L’insulte au vers 67 « ô monarque des drôles » est une périphrase antithétique de « roi des
pitres » accentué par la particule « ô ».
Au vers 68 "plantation de bois sur vos épaules" est une métaphore , la voix menace de le frapper.
Et L'apparition soudaine d'une canne qui s'agite au-dessus des têtes renforce le comique de la
situation. Cela donne une dimension visuelle à l'humour.

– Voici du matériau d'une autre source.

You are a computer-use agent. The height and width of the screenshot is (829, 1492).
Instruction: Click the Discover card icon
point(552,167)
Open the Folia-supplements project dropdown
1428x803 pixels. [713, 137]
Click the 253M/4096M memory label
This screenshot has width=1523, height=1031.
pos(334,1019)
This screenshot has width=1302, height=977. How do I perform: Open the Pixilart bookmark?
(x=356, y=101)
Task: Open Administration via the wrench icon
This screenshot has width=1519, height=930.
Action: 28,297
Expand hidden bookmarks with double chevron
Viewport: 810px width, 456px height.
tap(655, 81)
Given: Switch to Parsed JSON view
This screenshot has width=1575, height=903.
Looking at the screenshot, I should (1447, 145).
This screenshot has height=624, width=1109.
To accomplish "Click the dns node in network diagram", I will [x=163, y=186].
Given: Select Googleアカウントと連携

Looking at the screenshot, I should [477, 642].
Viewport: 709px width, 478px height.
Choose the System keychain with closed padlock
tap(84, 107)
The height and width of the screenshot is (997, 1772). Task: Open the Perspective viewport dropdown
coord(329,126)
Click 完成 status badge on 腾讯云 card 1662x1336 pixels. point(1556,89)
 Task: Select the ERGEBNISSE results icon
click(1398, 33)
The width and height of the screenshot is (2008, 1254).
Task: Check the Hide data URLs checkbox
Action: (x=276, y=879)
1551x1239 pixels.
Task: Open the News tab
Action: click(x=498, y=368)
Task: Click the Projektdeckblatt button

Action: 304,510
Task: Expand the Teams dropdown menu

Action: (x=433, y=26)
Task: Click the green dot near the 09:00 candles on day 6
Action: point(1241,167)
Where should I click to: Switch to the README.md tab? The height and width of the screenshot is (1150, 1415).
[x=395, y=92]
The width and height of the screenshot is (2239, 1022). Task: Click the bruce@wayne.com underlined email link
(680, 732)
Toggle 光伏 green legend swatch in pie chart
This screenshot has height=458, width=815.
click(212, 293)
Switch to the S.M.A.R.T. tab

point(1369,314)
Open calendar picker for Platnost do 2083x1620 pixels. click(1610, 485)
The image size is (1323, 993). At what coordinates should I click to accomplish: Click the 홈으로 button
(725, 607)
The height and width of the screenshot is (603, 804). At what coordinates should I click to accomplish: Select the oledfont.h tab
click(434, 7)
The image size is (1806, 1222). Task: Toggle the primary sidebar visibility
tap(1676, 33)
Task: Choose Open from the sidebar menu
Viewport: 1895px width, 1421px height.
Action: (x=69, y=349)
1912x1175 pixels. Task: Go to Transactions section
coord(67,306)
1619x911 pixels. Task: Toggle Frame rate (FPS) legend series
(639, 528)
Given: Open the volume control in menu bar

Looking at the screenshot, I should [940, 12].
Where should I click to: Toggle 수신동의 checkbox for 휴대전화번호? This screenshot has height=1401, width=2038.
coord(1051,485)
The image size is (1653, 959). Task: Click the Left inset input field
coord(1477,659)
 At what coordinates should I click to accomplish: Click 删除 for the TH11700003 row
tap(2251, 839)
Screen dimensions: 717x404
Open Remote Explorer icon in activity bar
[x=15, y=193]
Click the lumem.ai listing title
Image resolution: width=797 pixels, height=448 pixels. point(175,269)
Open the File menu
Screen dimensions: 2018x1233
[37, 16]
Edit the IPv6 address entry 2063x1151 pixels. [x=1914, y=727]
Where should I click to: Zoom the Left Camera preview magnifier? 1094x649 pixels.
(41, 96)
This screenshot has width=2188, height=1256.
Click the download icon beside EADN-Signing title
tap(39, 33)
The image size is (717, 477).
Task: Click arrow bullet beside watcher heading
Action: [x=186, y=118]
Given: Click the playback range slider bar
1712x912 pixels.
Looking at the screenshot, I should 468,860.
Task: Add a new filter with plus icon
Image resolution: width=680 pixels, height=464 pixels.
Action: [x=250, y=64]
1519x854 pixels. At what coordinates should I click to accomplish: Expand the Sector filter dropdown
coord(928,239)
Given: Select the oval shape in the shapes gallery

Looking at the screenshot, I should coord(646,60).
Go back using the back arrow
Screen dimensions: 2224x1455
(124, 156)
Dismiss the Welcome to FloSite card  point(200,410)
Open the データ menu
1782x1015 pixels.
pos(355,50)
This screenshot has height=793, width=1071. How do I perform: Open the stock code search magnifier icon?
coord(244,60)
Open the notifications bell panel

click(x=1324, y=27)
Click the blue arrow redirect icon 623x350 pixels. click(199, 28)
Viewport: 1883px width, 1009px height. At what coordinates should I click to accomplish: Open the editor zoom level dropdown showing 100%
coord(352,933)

La fin de l’extrait met en lumière le comique de caractère de Cyrano à travers son entrée
spectaculaire "surgissant du parterre, debout sur une chaise" et à travers son apparence
distinctive son "feutre en bataille", sa "moustache hérissée", et son "nez terrible" , cela montre son
penchant pour le théâtral et l'exagéré.
La déclaration de Cyrano au vers 88 , "Ah ! je vais me fâcher !", souligne son caractère impulsif et
théâtral. Il est prêt à intervenir ce qui ajoute une touche d'humour à la scène. Le contraste entre
la réaction hésitante et mal assurée de Montfleury et l'entrée audacieuse et théâtrale de Cyrano
renforce le comique de la scène.
Cet extrait de "Cyrano de Bergerac" utilise divers éléments comiques, tels que l'intrusion
soudaine, les réactions exagérées du public, le comiques de caractère, le comique de mots, pour
créer une scène humoristique et divertissante qui capture l'esprit et l'énergie du théâtre du 17ème
siècle.

Pour conclure, cet extrait de Cyrano de Bergerac d’Edmond Rostand révèle certains aspects
saillants de la représentation théâtrale du XVIIème siècle , notamment la mise en abyme à travers
la représentation d'une scène théâtrale à l'intérieur d'une pièce de théâtre et le comique à travers
le contraste des personnages, et les réactions du public, les différents comiques
Le travail d’Edmond Rostand s'inscrit dans une tradition théâtrale française qui avait été
profondément influencée par des dramaturges comme Molière. Dans le malade imaginaire, on
retrouve la mise en abyme et la comédie.